[TASK TO CARRY OUT] A single number is the whole answer: the count of lines in these entries that hold "Issues".

(DATA SUPPLIED begins)

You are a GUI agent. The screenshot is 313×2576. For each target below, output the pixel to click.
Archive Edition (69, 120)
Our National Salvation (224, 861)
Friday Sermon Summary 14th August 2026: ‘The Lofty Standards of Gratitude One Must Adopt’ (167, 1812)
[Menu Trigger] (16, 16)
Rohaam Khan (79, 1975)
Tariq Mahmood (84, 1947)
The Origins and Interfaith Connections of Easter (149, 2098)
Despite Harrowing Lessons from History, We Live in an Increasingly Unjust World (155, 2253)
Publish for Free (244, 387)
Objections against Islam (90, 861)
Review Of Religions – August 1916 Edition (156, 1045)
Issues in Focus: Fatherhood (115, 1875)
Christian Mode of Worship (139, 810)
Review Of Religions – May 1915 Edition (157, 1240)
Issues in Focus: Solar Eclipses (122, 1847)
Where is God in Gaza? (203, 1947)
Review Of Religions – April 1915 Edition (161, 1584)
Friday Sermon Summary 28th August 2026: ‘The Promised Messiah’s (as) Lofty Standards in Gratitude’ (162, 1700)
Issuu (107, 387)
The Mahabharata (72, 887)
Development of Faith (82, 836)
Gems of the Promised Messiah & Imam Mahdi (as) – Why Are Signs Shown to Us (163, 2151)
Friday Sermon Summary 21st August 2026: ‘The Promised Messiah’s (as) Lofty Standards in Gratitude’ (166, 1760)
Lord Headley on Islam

(DATA SUPPLIED ends)
(DATA SUPPLIED begins)

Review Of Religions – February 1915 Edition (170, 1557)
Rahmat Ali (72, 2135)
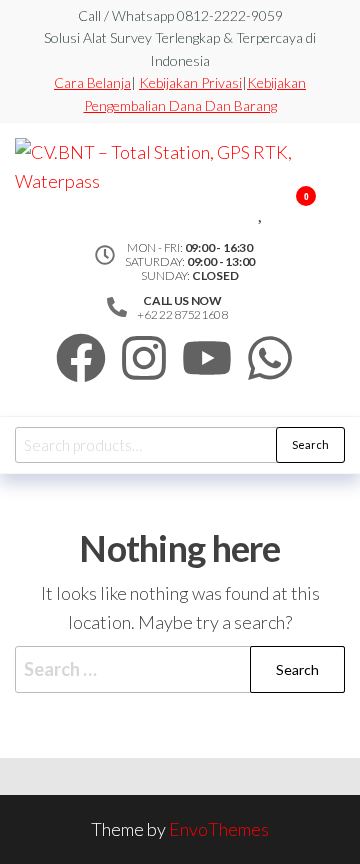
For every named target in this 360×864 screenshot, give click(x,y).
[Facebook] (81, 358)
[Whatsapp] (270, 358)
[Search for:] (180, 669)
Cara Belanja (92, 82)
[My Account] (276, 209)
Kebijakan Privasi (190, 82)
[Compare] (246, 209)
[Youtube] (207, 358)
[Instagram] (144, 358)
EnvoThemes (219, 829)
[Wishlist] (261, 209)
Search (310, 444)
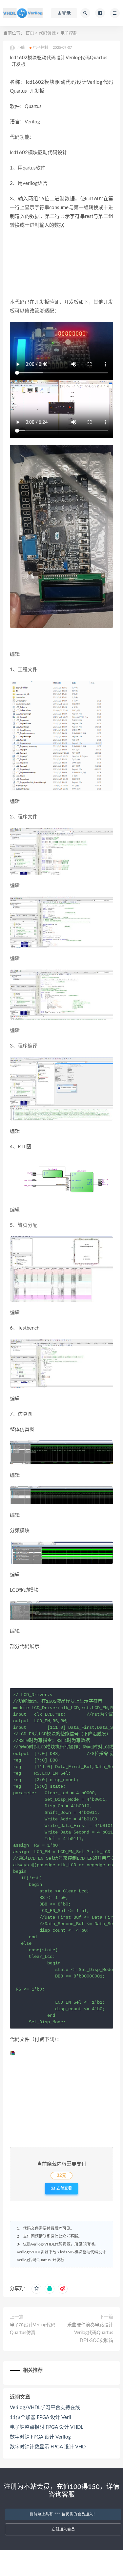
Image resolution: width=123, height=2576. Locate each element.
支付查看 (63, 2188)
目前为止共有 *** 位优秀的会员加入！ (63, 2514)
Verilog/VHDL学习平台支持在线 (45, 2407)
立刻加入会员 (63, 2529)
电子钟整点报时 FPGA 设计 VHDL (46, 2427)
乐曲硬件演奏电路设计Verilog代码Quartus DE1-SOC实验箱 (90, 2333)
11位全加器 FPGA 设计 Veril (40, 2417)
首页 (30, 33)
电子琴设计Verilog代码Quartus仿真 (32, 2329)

(DATA SUPPLIED ends)

[FINISHED TASK] 2